Exercise requirements: A word-for-word copy is needed of the line containing "Open the account user icon" and every line after it through the end of the records below, leaving out all pictures.

(Saved entries)

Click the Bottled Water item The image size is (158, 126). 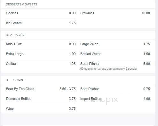pos(91,54)
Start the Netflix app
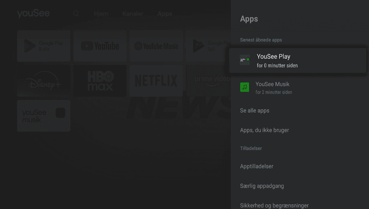 [156, 80]
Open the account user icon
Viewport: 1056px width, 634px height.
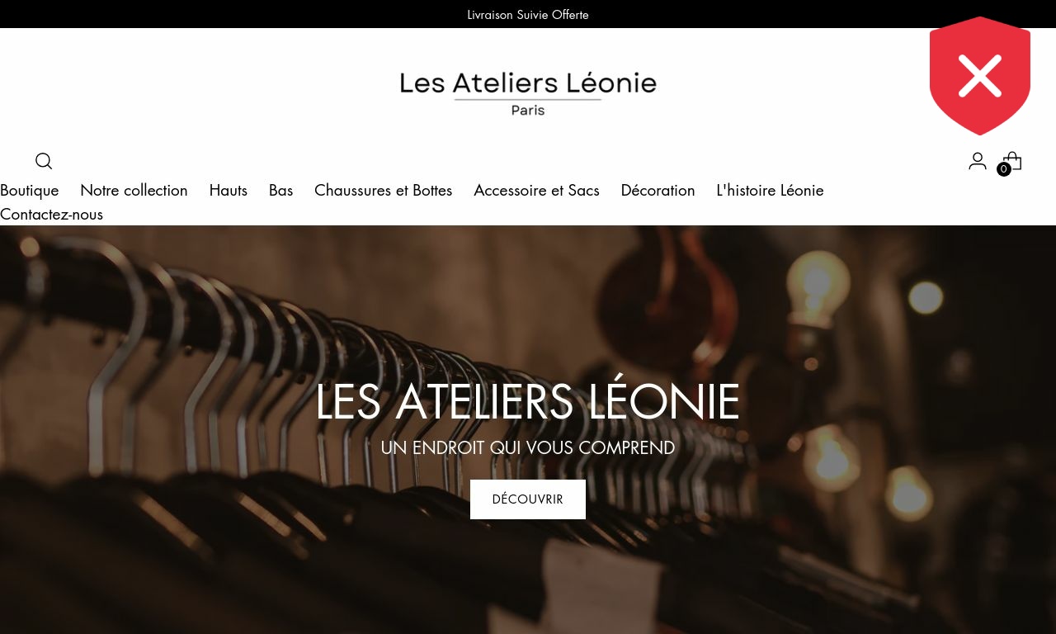978,161
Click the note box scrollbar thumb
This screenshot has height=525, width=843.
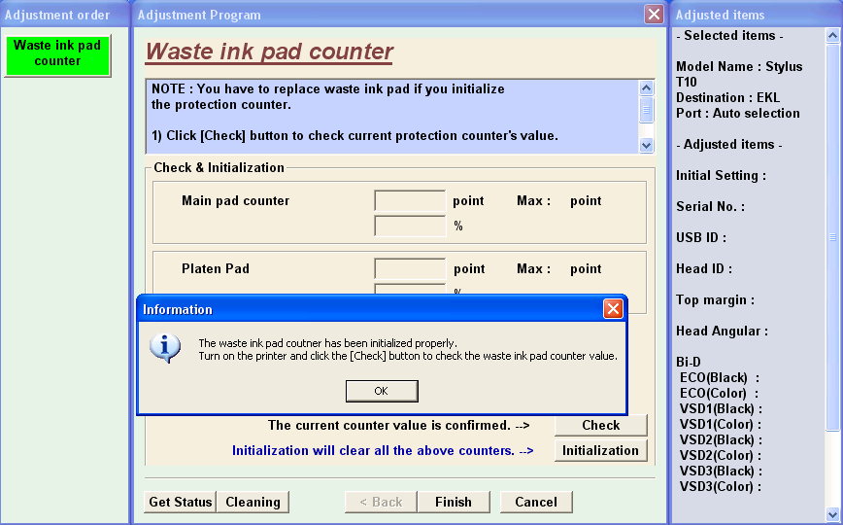pos(647,108)

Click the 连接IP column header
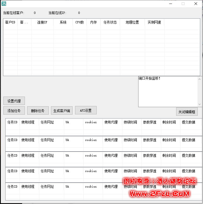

Task result:
Open the account user icon
Viewport: 1056px width, 634px height.
978,161
Click the note box scrollbar thumb
This screenshot has height=525, width=843.
pos(647,108)

Click the 连接IP column header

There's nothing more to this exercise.